Poco dopo l’annuncio delle sue dimissioni, De Bortoli, per mezzo di un editoriale, ha lanciato sul Corriere una serie di moniti contro il Patto del Nazareno (puzza di massoneria, scrisse). I commentatori dissero che era solo il primo di una serie di editoriali che certamente sarebbero venuti e che avrebbero fatto discutere.
In una intervista pubblicata sull’ultimo numero di Rivista Studio, Federico Sarica domanda a De Bortoli: come si fa a convincere le nuove generazioni che Il Corriere della Sera sarà sempre Il Corriere della Sera? De Bortoli risponde: «Dobbiamo riuscire a farli innamorare in qualche modo dello spirito critico che il giornale per sua natura promuove». Con tutto il rispetto per il Direttore, ci permettiamo di suggerire una riposta alternativa: bisogna fare come il New York Times (o come numerosi altri esempi dalle risorse anche ben più limitate), E, quindi, bisogna sfruttare al meglio un sito nativo, innovativo, pieno di contenuti e non soltanto di articoli brevi, di richiami al giornale o alle altre riviste del gruppo. Bisogna investire in giornalisti, videomaker, infografici, in tutte quelle professionalità che nelle redazioni dei siti dei quotidiani non sono ancora entrate e che, a quanto mi risulta, non ci sono nemmeno al Corriere.
De Bortoli continua: «Se dovessimo essere guidati dai clic ci occuperemmo solo di cose sciocche, irrilevanti e molte volte false». E qui il terreno è scivoloso: la home del Corriere è da sempre presa a riferimento negativo, come panacea in cui vengono collocate notizie acchiappaclic. Vero, non vero? Controllo: nel momento in cui scrivo, per esempio, c’è tutta una spataffiata di notizie leggerine su Sanremo che, certo non sono il massimo dell’intelligenza, ma manco i gattini e le donnine. Però l’autorevolezza e la credibilità online sono un’altra cosa, eh.

PARTI DELL'ESERCIZIO >>
1. Nel testo su De Bortoli e il Corriere, riscrivi il tratto da "Poco dopo l’annuncio" fino a "avrebbero fatto discutere.", sostituendo "editoriale" con "articolo di fondo".
2. Quali figure professionali bisogna assumere, secondo il testo su De Bortoli e il Corriere? Elencale tutte.

BLOCCO DATI >>
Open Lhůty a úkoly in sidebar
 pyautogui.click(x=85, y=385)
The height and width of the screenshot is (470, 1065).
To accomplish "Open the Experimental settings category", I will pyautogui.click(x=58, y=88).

SOLUZIONI >>
1.
Poco dopo l’annuncio delle sue dimissioni, De Bortoli, per mezzo di un articolo di fondo, ha lanciato sul Corriere una serie di moniti contro il Patto del Nazareno (puzza di massoneria, scrisse). I commentatori dissero che era solo il primo di una serie di editoriali che certamente sarebbero venuti e che avrebbero fatto discutere.

2. Giornalisti, videomaker, infografici.